Posted in CD, Metal with tags , , , , , , , , on 29th September 2011 by corvusofmorlich

Band: Capricia
Album: Fooled by the Hush
Release year: 2011
Genre: Progressive Metal

Being somebody who’d never heard of this band, I was quite eager to jump in and have a listen:

An interesting piece of artwork for an interesting piece of music..

On my first play through, I was taken aback. There’s a lot different genres mashed into this 5 track CD; from jazz to symphonic metal and from a more progressive rock sound to one that’s driven by industrial metal sounding guitars.

The first track is “Recline in the Fire” and it starts with a sad string section, that slowly swells with horns and drum rolls being added. This is an effective intro into the CD for sure and when the guitars and double bass comes in, it all comes together well. Then comes some choir chants which remind me of some early Nightwish. The song then slows into a drifty bridge with distorted chords thickening up the piano and vocals, followed by another verse that once again fastens the song up with orchestra hits and double kicks. After this comes the solo – primarily pentatonic with a smooth taping sections and finishing with a somewhat messily ended sweep. The outro is abrupt, but in a good way, finishing on those familiar choir chants. This song, for me, started off very well but, after the mid-point, stayed at the same level, which rendered it a somewhat bland second half. It’s still very listenable, though. The solo, I feel, could have done with a couple of more takes to get it a little less noisy and a little smoother.

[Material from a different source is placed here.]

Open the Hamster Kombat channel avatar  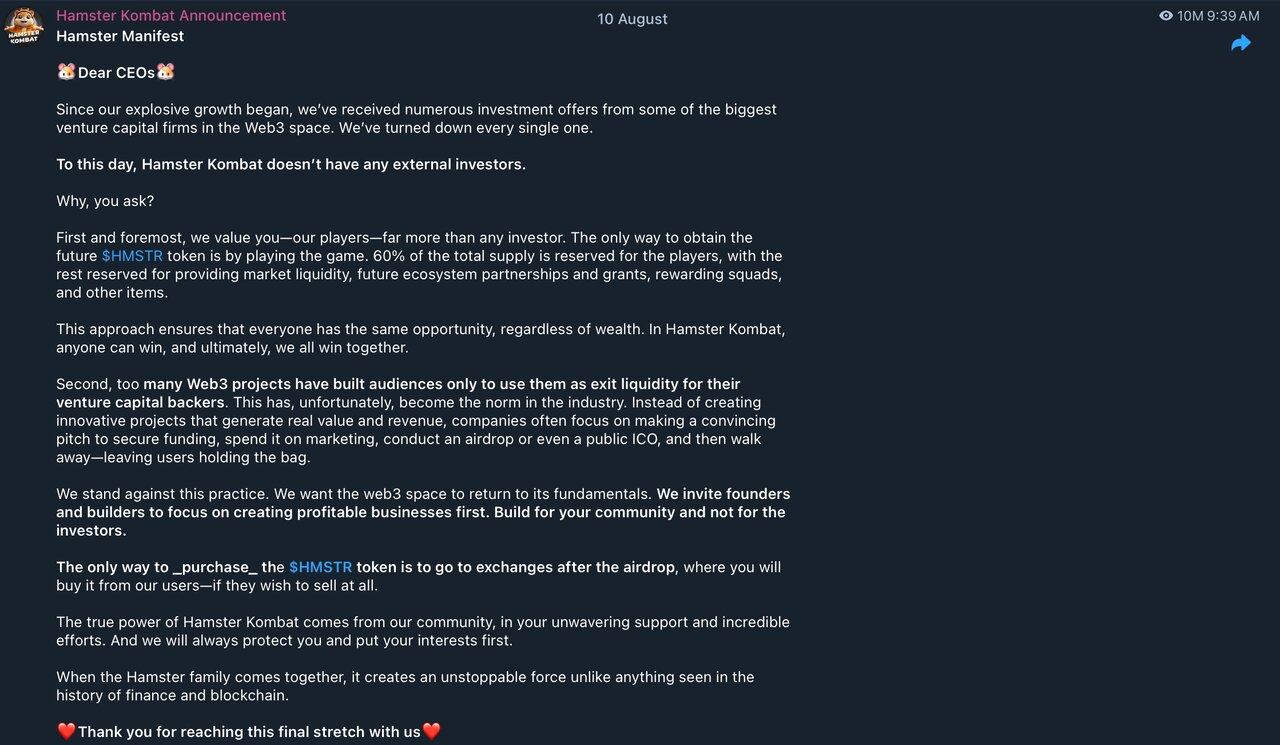(24, 26)
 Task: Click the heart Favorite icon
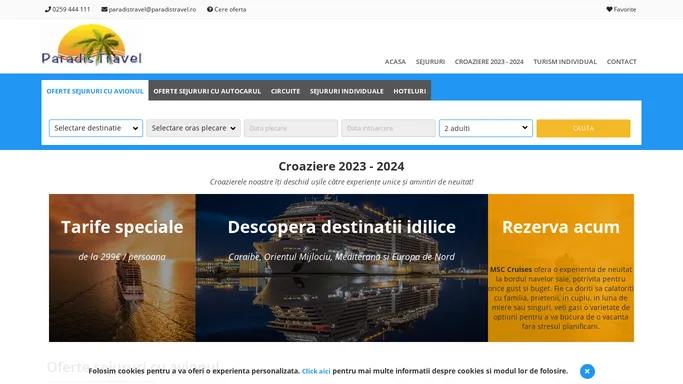click(609, 9)
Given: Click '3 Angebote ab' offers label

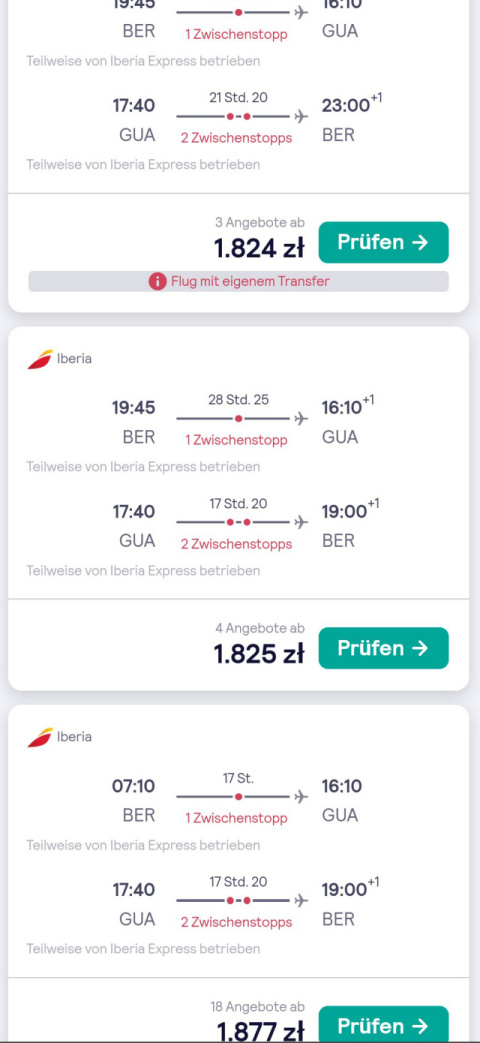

The next song, “Before the Storm Arrives” starts off with majory chords and male vocals, which genuinely caught me a bit off guard. It’s then followed by a short and warm toned solo, over piano. This sets the song off in a very standard kind of rock mood before switching around completely, going into a jazz sounding verse with very soulful singing and ending the section in a couple of major modulations, that really add to the progressive feel. Silence follows but is interrupted by distorted guitar that really reminds me of Static-X. Then a couple of lead runs by the guitar and then synth with distorted male vocals following after. Then, some clean female vocals that remind me in a way of a Tim Burton movie, in terms of their neatness and drama. The song’s main guitar solo kicks in over some synth lead (mixed with rock organ) sounds which then go into their own jazzy solo over those Static-X chords again. There’s then a to and fro section between the clean female vocals and the distorted male ones. The song’s outro consists of a lead guitar following the same major modulations as before. This song required me to throw away my musical preferences to truly get into and appreciate – which I definitely do – but it didn’t rid the song of some of the things I didn’t like. The mixing and changing of genres is a cool idea on paper, but it so often takes the attention away from what the song is about and that definitely happened with me. I spent more time anticipating the next change than I did listening to the music and words as a whole. This, however, is not always a bad thing as it definitely hooked me in and kept me interested in what was coming next and the tiny gaps of silence between these different styles kept me from thinking too much about how they might not have fit together.

The next song, “Melodic Scream”, starts with a drifty and melodic clean guitar with strings joining that make the song feel very melancholic – something I adore in music. With a voice whispering in your ear, too, this is easily my favourite intro from the CD. The drums and guitar enter now and the solo that follows after is pretty darn tasty. When the vocals come in, it feels stripped down for a couple of bars before the distorted guitar comes in. The drums, I feel, fit the song really well. The singing starts off soft before an opera-esque backing ‘Ah’s come in which help complete the picture. The song strips down even more with just piano and singing which helps you really appreciate the sheer talent in the vocals. A violin comes in and it really does just sound amazing. Again, the distorted guitar comes in and the slow solo that comes in under the vocals sounds so good mixed with everything. However, the rhythm guitar feels a little out of place without drums being there. The outro is very effective – just a piano chord on its own. It ends one of the best songs on the album very well.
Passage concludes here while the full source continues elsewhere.